CRISPR é o seguinte: quando uma bactéria é atacada por um vírus e sobrevive para contar a história, ela guarda pequenos trechos do código genético dele para identificá-lo no futuro. Precaução, como andar por aí com a foto de um serial killer no bolso para reconhecê-lo na rua.

Se a bactéria for ameaçada pelo mesmo vírus no futuro, ela usa esses pequenos trechos para identificá-lo – e, para se defender, libera uma proteína chamada “Cas”, que picota o DNA do invasor como uma tesoura.

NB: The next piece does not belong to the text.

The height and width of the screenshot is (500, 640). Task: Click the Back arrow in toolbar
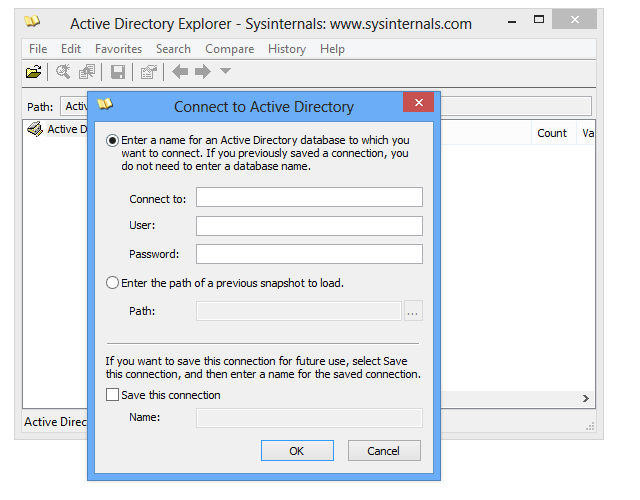(180, 72)
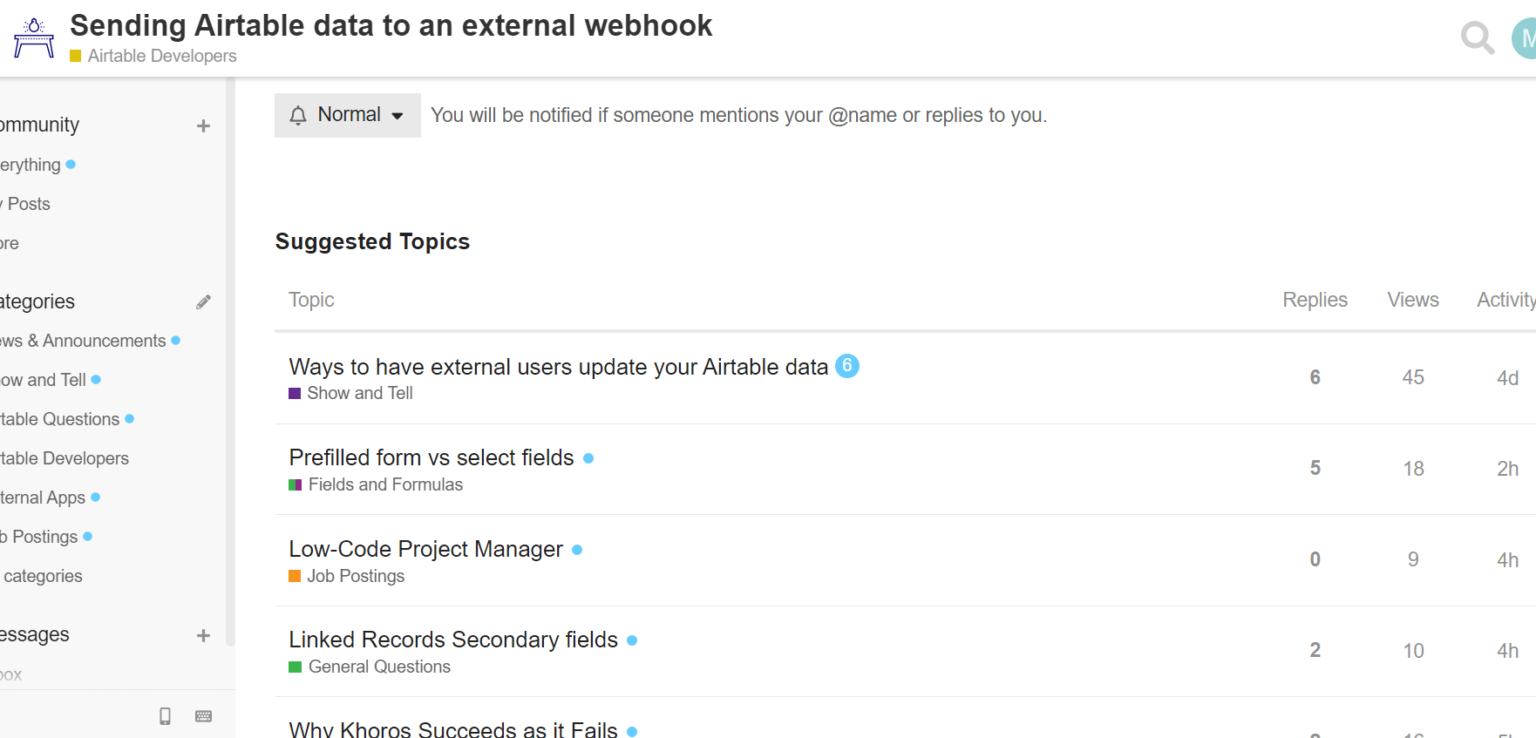
Task: Open Airtable Developers category in sidebar
Action: [64, 458]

Essa combinação (CRISPR para identificação e Cas para ataque) pode ser usada para cortar qualquer molécula de DNA, não só as de vírus que enchem o saco. Pesquisadores do MIT e de Harvard perceberam isso, e tiveram uma ideia: e se usássemos o método das bactérias para editar DNA humano – cortando fora mutações indesejáveis, que causariam doenças no futuro, e trocando os trechos problemáticos por substitutos saudáveis?

Bem, deu certo. Objeções éticas a parte, foi um das maiores avanços científicos da última década. Agora, é possível editar genes como quem edita textos no computador, na base do “ctrl + c, ctrl + v”. Tudo mais rápido, barato e preciso. 

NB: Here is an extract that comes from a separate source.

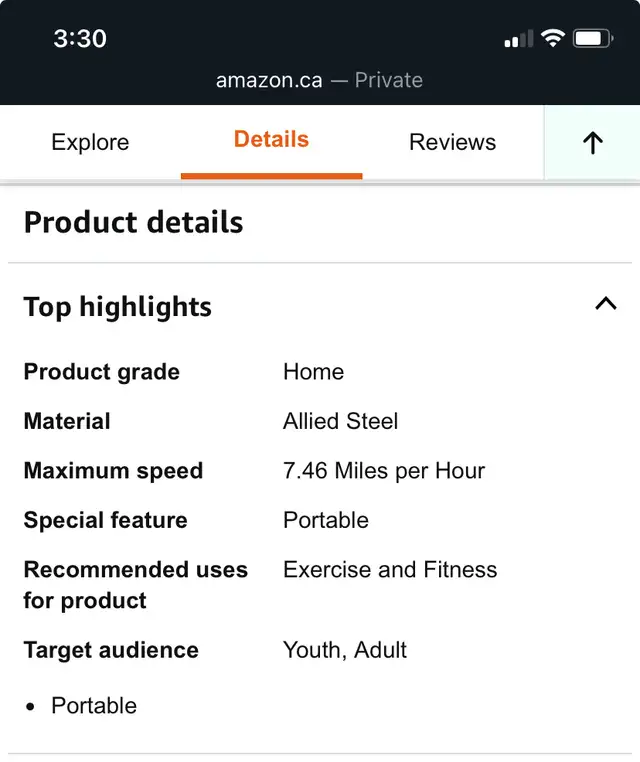Tap the 3:30 clock in status bar
This screenshot has height=762, width=640.
80,38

Depois desse sucesso todo, é claro, os testes clínicos começaram – a ciência e a medicina querem saber se é seguro usar o CRISPR na prática, para fazer pequenas cirurgias genéticas que evitariam, por exemplo, a obesidade. Potencial não falta. Ratos de laboratório, por exemplo, já foram “imunizados” geneticamente com sucesso, e nunca mais ficarão gordinhos além da conta.

Pena que nem tudo são flores.

Estudos anteriores já haviam previsto a possibilidade de que a técnica CRISPR/Cas acabasse atacando, sem querer, trechos de DNA que não tem nada a ver com a situação que está sendo resolvida. Por isso, a maior parte dos pesquisadores usa algoritmos de computador para varrer toda a extensão do material genético que está sendo submetido aos testes – e identificar trechos inocentes que vão acabar danificados ou “deletados” por acidente após a intervenção.

O problema é quando o algoritmo não é tão eficiente – uma questão que surge quando os testes saem do nível microscópico e são feitos com animais reais, muito mais complexos. Um grupo de pesquisadores das universidades de Stanford e Iowa tropeçou nessas modificações não-intencionais e não-previstas em um teste em andamento, e relatou o problema no periódico científico Nature Methods.

Eles conseguiram corrigir um gene responsável pela cegueira em ratos com sucesso, mas com a correção vieram mais de 1,5 mil mutações acidentais em nucleotídeos únicos – em bom português, mudanças em um só bloquinho de construção, que contém uma única base nitrogenada (A, T, C, G). Também foram encontradas 100 exclusões ou inserções de maior porte, envolvendo trechos com mais de uma letra. Nenhuma delas foi prevista de antemão pelo computador.

“Nós ainda estamos animados com o CRISPR”, afirmou à imprensa Vinit Mahajan, um dos co-autores do artigo. “Nós somos médicos, sabemos que toda nova terapia tem seus efeitos colaterais. Só precisamos saber exatamente quais são eles.”

“Pesquisadores que não estão usando o sequenciamento do genoma inteiro para encontrar efeitos colaterais fora do alvo podem deixar passar despercebidas mutações importantes”, disse Stephen Tsang, outro pesquisador envolvido. “Mesmo um único nucleotídeo trocado pode ter um impacto imenso.” Apesar do risco, o artigo não relata mudanças notáveis nos animais por causa dos efeitos colaterais – nesse caso, aparentemente, as mutações extras foram inócuas.

Os pesquisadores garantem que esses problemas são naturais no desenvolvimento de uma nova técnica terapêutica – principalmente uma tão avançada do ponto de vista tecnológico –, e que o resultado do estudo é positivo pois permitirá aperfeiçoá-la e torná-la o mais segura possível.